During his continued efforts to implement state law, Treasurer Russ has determined that Barclays PLC is another financial company ineligible for state contracts because it has publicly committed to boycott fossil-fuel companies.

Barclays PLC set project restrictions with direct financial boycotts to ‘Energy Groups’ against any expansion or infrastructure projects. They are targeting coal mining and power companies stating that “from 2024 we will no longer provide project finance, or other direct finance to energy companies, for new upstream oil and gas projects or related infrastructure.” By January 2025, Barclays PLC “expect[s] all ‘Energy Groups’ to produce transition plans and decarbonization strategies” far exceeding Oklahoma’s requirements.

With these examples of extreme environmental investment strategies, his office will continue to thoroughly review financial companies doing business with the State of Oklahoma whose ESG policies commit to driving unattainable expectations and demands. Oklahoman’s tax dollars and State pension funds will not be used to sabotage the State’s vital fossil-fuel based industries, whether those strategies target current investment policies or long-term goals.

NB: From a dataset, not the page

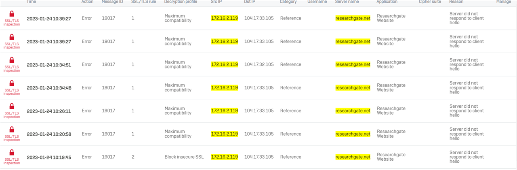Select the SSL/TLS inspection lock icon at 10:20:58
Viewport: 517px width, 170px height.
(12, 130)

By law, the Treasurer is required to identify financial institutions that boycott energy companies. According to state law, 74 O.S. § 12002, ‘boycott energy company’ means:

Without an ordinary business purpose, refusing to deal with, terminating business activities with, or otherwise taking any action that is intended to penalize, inflict economic harm on, or limit commercial relations with a company because the company:

  • engages in the exploration, production, utilization, transportation, sale, or manufacturing of fossil-fuel based energy and does not commit or pledge to meet environmental standards beyond applicable federal and state

The State Treasurer said in his announcement his office is committed to upholding the Oklahoma Energy Discrimination Elimination Act,

“The third installment of this list shows progress in the state contending with companies targeting Oklahoma industry and ultimately Oklahoma jobs,” said the Treasurer.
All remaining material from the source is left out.